Review: Maul: Lockdown

MaulLockdownCoverIt’s a dark side sort of day with the first Expanded Universe book release of 2014.  Out today is Maul: Lockdown by Joe Schreiber. What happens when you send one of the most dangerous beings in galaxy on a do-or-die mission?  A heck of a lot of carnage for starters.

Cog Hive Seven has a new inmate: Darth Maul.  Sent by his Master Darth Sidious to infiltrate the prison and find the elusive Iram Radique, a legendary arms dealer.  What might seem like a simple task is layered in complications.  No one’s actually seen Radique and lived to tell the tale.  Some think he’s just an urban legend.  On top of his mission, Maul must survive the nightly fights to the death organized by the warden and the gamblers across the galaxy want to see their newest champion fight.

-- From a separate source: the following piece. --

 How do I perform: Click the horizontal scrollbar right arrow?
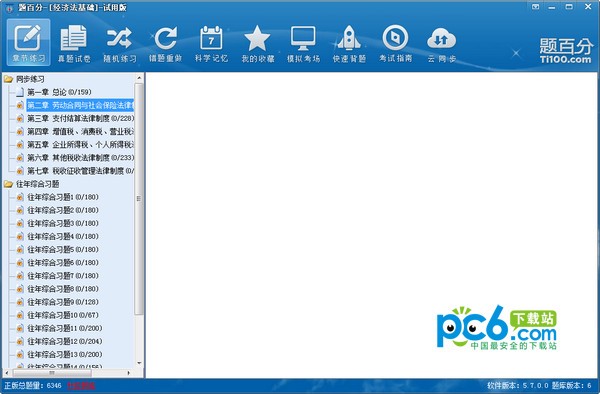(x=129, y=373)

This isn’t as much of a blatant horror book as Death Troopers, Schreiber’s first foray in the Expanded Universe.  There are no zombies here but it still has some elements of the broader genre present.  At the same time, the book had more of an air of a mystery novel layered on top of it to keep me intrigued and wanting to turn each page faster.  Schreiber’s writing style definitely contributes to this, making the book fairly enjoyable.

It’s certainly not a bad book by any means but neither can it really compete with some of the better releases we’ve seen as of late.  (It’s likely going to be a while before we can stop comparing things to Kenobi.)  In the interest of full disclosure, I don’t consider myself to be a fan of either the horror genre nor of Darth Maul.  If I were, I would’ve likely enjoyed this book a fair bit more than I did which is why it definitely gets a recommendation to those who consider themselves a fan of either of the above.  That said, I did enjoy Maul: Lockdown.  The efforts of Maul to discover the identity of Iram Radique inside the prison are just as engaging as the straight-faced maneuverings by Sidious and Plagueis back on Coruscant.

One of the things that book did quite well with was its use of the established universe.  This is one of the first books that really takes what James Luceno did with Darth Plagueis and incorporates it into theirs.  The addition of Darth Plagueis to the story was a welcome one especially as it let readers get a little more insight to the relationship between Plagueis and Sidious.  The book even opens with Maul fighting a Yuuzhan Vong in one of the death matches and actually manages to work in the context.  There are a few other established characters who make appearances but cannot be named without spoiling some of the tale.  This all leads to another check in the plus column for Maul: Lockdown which is that it can easily standalone.  Readers who have only seen the films won’t have trouble picking it up.  On the other hand, universe context can only make the read more enjoyable for more experienced Expanded Universe readers.

On a similar vein of thought, the book does a good job of throwing more challenges at Maul than just the ones readers might expect at the start.  The Warden, Sadiki Blirr and her brother Dakarai were interesting additions to the mix complete with enough hints about their backstory that I wanted to know more.  I also appreciated the addition of Komari Vosa.  Because of the fairly large cast, the book turned out to be much more than just ‘find Radique’ which read as being far too easy of a mission on the surface.  Plus, a lot of additions felt logical to the story and were also ones whom some authors might not have considered.  The flip side of that coin is the feel it almost gave the book.  With each new group or person or challenge who was defeated, another group with its own challenges immediately sprung up to take its place.  While this obviously did help keep the plot moving forward, (as the plot should) it did at times border on feeling a little too much like video game levels.  That said, it didn’t bother me quite as much as, say, video game action would have.

Bottom line is this: if you enjoy Joe Schreiber’s books and/or you like Darth Maul, this book should go on your ‘to buy’ list.  If you’re even mildly intrigued, give it a read either now or when it comes out in paperback.

I give Maul: Lockdown a 7/10.

Thank you to Del Rey for providing us with an advanced copy of the book for review purposes.